How do you determine your streaming pipeline for each event? 
We’ve designed a robust, compact 14RU fly pack that we take to every event. It includes a range of cameras, as well as a switcher; an AJA HELO for H.264 encoding, streaming and recording; and a KUMO 1616-12G SDI router. Our pipeline is largely the same for each event. We feed our camera signals to a patch panel and into KUMO, our routing backbone, and then through our switcher. The switched feed is then sent back through KUMO to feed on-site control room multi-viewers and split-off multi-viewers for on-site event commentators. Using HELO’s loop out function, we hard patch our main switcher output to HELO and into Vimeo, our content delivery network (CDN), after which we split it off to Facebook Live, YouTube or the final delivery platform. All productions are also recorded via HELO for archiving purposes. 

What do you look for when making equipment decisions?
When it comes to making technical decisions, I’m always evaluating new live streaming tools that can make our job easier and enhance the quality of our streams. We’re located far from any major cities, so testing out or renting equipment isn’t always an option. When we purchase gear, it’s a long-term investment and I do my due diligence. AJA gear is almost always at the top of my list as it’s reliable and straightforward to use. 

KUMO, for instance, minimizes our setup time and we don’t have to change much settings-wise when jumping between different events. Web interfaces are huge for us, and with KUMO, all I have to do is log into the web UI, and make a few adjustments. Prep is so easy, so I can focus on making the production as awesome as possible. If I’m not on-site, I can also easily remote in and adjust parameters as needed, and the salvos provide a convenient set and forget style operation. With KUMO’s 12G-SDI connectivity, we’re also 4K-ready should we wish to go that route in the future. As mentioned, reliability is another big factor for us. There’s nothing more annoying to a consumer than having the video feed cut off or buffer.
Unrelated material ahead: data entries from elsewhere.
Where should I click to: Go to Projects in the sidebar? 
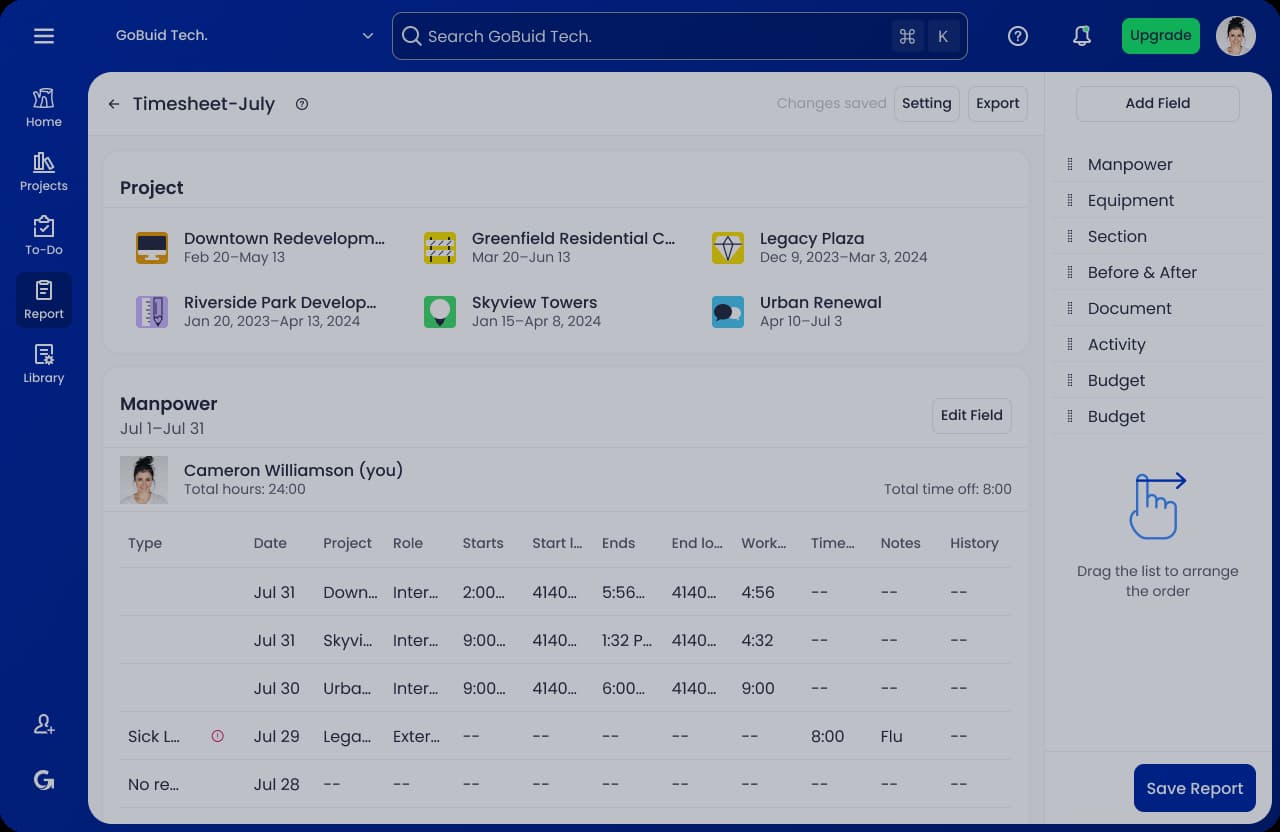[44, 171]
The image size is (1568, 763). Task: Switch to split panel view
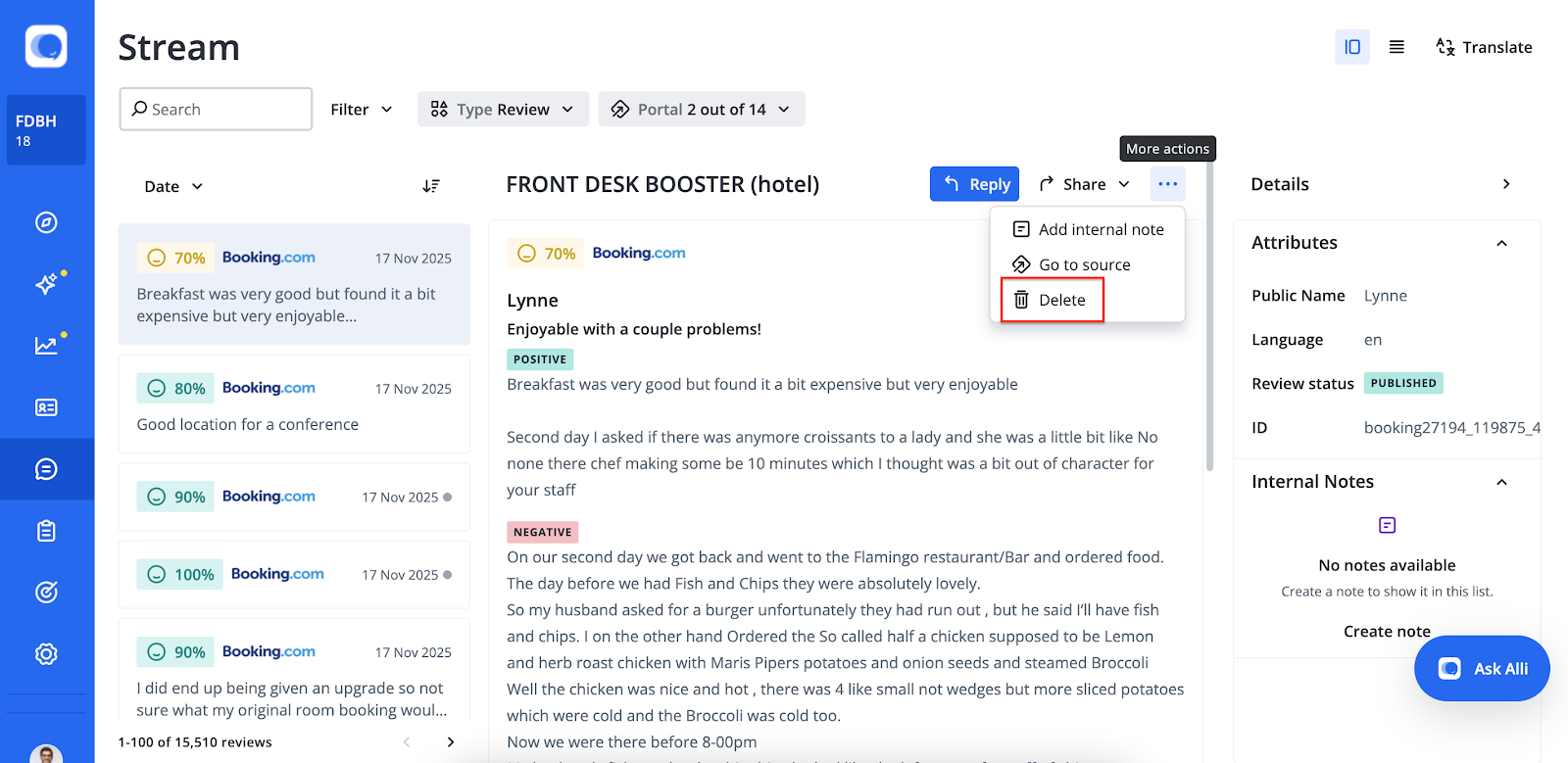point(1351,47)
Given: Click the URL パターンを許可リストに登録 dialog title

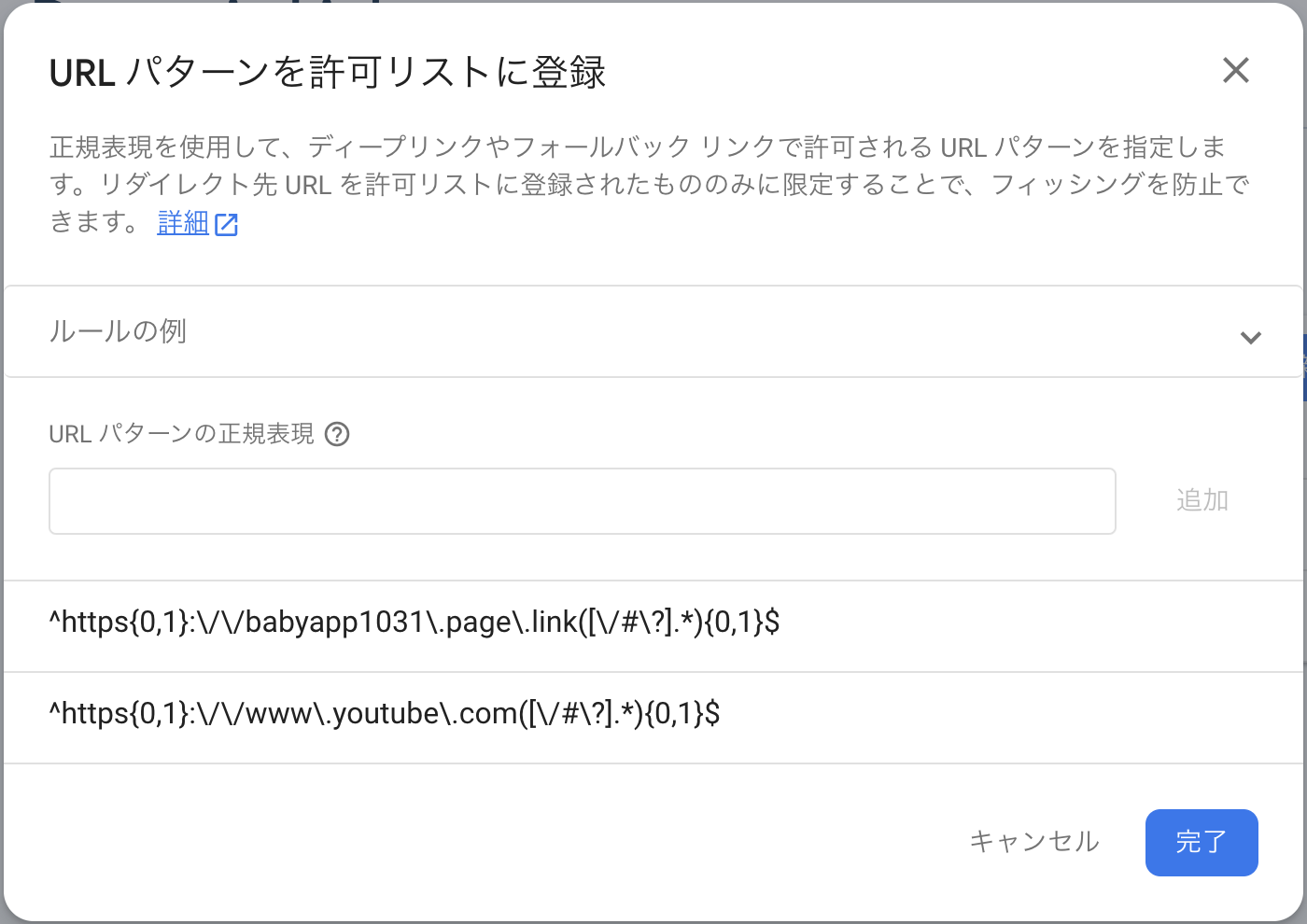Looking at the screenshot, I should pyautogui.click(x=328, y=70).
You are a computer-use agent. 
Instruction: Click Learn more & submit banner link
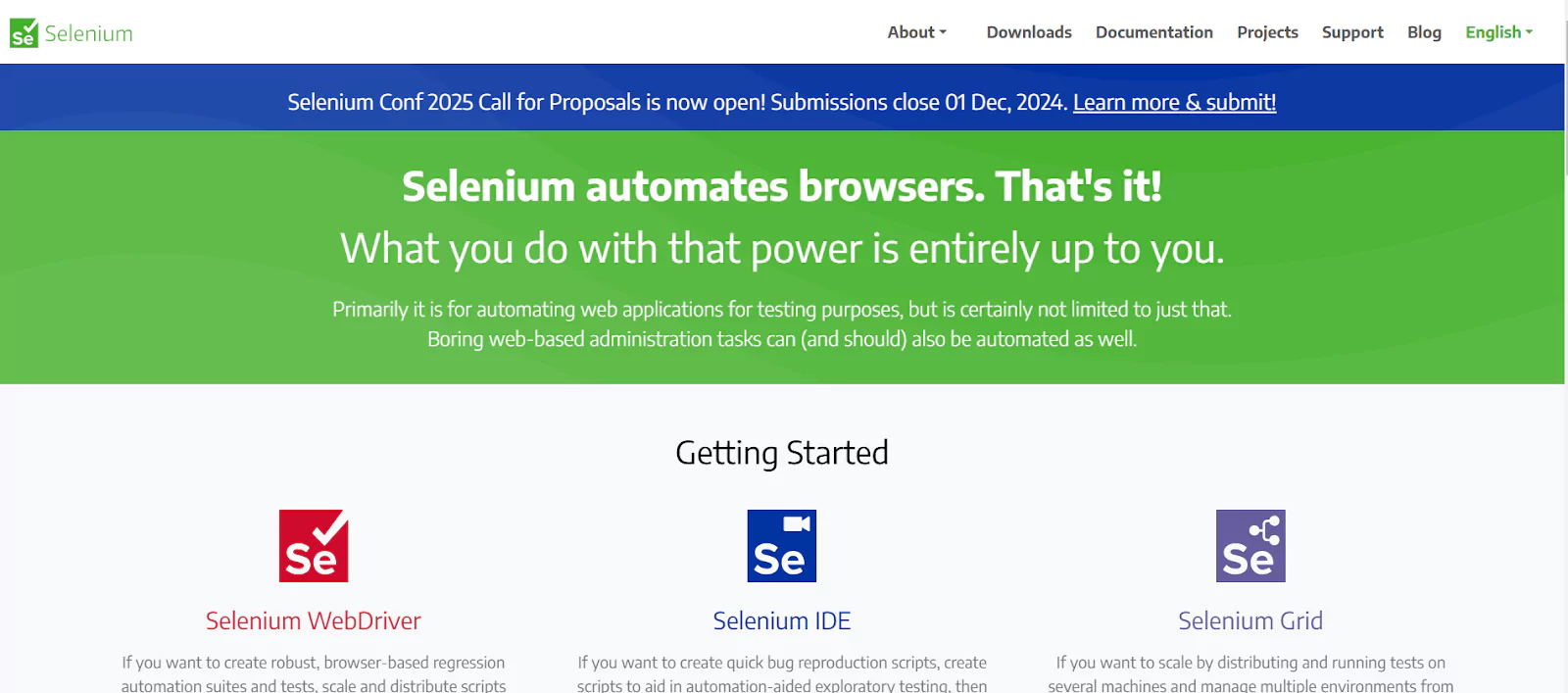(x=1174, y=102)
Since adopting HELO, our frames remain stable; the device is so robust and solid. 

Tell us about a few of your recent projects. 
We work on a lot of projects, but one of our longstanding clients is Northline Speedway, who streams live dirt motorsports events. I started working with them as a freelancer, so it’s been fun to refine the workflow alongside the streaming picture quality over the years as they’ve grown. We’ve seen a direct correlation between a higher production value and expanded international audience. Another fun project that comes to mind is the Virtual iRacing Competition iCOT, another live stream motorsports series that followed remote drivers across Australia and the US during the 2020 lockdown. It drew in 47,000 viewers across five nights on Facebook and Vimeo. For both projects, we leaned extensively on HELO to ensure high quality streams.

What challenges do you face in the field?
The biggest hurdle for us is keeping pace with audience expectations and setting client expectations based on their budgets. As streamers like Netflix and Amazon Prime have continued to release 4K HDR content on their platforms, clients and audiences expect that caliber of content in their live streams as well, even though they don’t realize the massive budgets required to bring those to life. With every production, we’re also always trying to create a smooth, professional and high quality stream that brings value to our customer. We want our clients to be able to see where their money is going. 

Are there any trends you’re following and why? 
With business growth a focus for us this year, we’re closely following developments in remote production, which would allow us to support more events without ever leaving the office. To this end, we’re exploring SMPTE 2110 and NDI technologies that support IP workflows, and have looked into AJA BRIDGE LIVE as a possible remote solution for our work. 

What advice would you offer to professionals in the field? 
Garbage in, garbage out. There’s a lot of cheap, subpar technology floating around, so don’t focus solely on price. Do your research and ensure you can trust your equipment in the field.